I have learned, as a mom, how to make room for my artwork. Now it is time to make room for my health.
So now it is a priority. I don’t just WANT to exercise. I HAVE TO. I need to, to function for my daughter, for my family. I’ve heard the old airplane adage about putting on your airmask before your child’s, but it didn’t really click until now. I HAVE to take care of me. It’s no longer an afterthought, it’s a necessity. I am just as important as the bills. I’m just as important as the dogs.
Sound so stupidly simple, doesn’t it?
So I saw my rheumatologist again, who finally balanced me out on a pain medication that didn’t dope me all up, but at least dulled the constant pain so I could work out.
And then I joined a gym that has an adult-attended child care room (don’t EVEN get me started on how sorely lacking the Army is when it comes to child care and gym facilities, where my only options were a single room with some dusty old baby toys and a rusty old treadmill..UGH).
And thanks to the magic of being an only child, Myla LOVES to go to the child care room at the gym! Any chance to play with other kids is great by her, and she LOVES it. (I even offered to take her to the aquarium last weekend, and she said, “can we go to the gym instead?”)
So I go to the gym at lunchtime (while she’s at school) and I take a class (step aerobics, zumba, spin). I pick her up from school, and we go again, and I either do two miles on the treadmill and use the machines, or take another class. I’m getting about two hours a day at the gym! I haven’t done that since my Army days!
And let me tell you something: it feels SO GOOD. I’m taking care of me. I’m so much happier. I’m stronger. I feel better, I feel more positive, which is ONLY going to benefit our daughter, and our family. And from this side of it, I can look at that snarky mom who may be judging me and mentally say to her, “go ahead and TRY to say it to my face,” because I don’t care what she thinks. I know I am doing the best I can, and I’m doing a pretty darn good job.
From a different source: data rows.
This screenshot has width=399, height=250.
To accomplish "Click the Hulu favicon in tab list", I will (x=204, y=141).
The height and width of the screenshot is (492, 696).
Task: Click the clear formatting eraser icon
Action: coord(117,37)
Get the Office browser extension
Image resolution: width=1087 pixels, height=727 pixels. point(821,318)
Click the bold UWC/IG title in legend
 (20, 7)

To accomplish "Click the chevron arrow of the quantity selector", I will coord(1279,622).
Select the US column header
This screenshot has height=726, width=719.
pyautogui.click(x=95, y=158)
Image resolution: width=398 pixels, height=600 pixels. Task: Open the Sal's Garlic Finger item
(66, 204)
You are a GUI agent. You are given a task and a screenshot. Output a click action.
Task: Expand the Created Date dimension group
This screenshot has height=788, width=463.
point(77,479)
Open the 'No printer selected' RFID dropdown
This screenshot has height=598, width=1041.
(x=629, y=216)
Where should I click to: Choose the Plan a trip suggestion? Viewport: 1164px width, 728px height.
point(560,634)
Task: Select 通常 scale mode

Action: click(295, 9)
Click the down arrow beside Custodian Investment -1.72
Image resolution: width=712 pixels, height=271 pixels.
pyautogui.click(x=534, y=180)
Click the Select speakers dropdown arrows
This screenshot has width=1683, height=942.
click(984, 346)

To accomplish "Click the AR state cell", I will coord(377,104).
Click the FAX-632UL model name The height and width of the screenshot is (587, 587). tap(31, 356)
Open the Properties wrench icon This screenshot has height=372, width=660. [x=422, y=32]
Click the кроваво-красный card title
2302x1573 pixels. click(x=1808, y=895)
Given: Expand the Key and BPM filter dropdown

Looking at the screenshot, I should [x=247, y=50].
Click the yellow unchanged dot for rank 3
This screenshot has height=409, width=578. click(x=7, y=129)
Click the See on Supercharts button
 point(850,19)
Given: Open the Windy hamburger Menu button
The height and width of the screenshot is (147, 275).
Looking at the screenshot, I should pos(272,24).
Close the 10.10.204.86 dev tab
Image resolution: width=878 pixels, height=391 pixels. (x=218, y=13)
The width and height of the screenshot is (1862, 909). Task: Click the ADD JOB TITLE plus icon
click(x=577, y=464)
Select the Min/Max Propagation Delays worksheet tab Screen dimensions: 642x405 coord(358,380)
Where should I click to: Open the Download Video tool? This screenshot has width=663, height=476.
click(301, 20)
And so are you, or you wouldn’t care.
I remember asking my mom when I was pregnant, “What if I’m not a good mom?” She told me that the fact that I was worried about it meant that I was going to be just fine. I remember hearing something similar on Freakonomics, where they did studies on whether or not reading a ton of parenting books actually made you a better parent, and the answer was this: the info in the books didn’t actually make you any better, but the fact that you were the type of parent that was trying to IMPROVE yourself by reading books made you a good parent.
So ignore those judgemental people. They obviously aren’t empathetic to your struggles, so their opinion doesn’t matter AT ALL. Do what you need to do to keep your boat afloat, to keep your train going, to keep your plates spinning. Don’t worry about what those people say; they have NO IDEA where you’re coming from. MAKE TIME FOR YOU. You are just as important as the laundry, and I guarantee the laundry will be there tomorrow.
Spend time with your kids, your family, your pets…but don’t forget to focus on yourself a little. Make room in your life to take care of YOU.. I promise you, it’s OKAY.
Actually, it’s more than okay…it’s NECESSARY.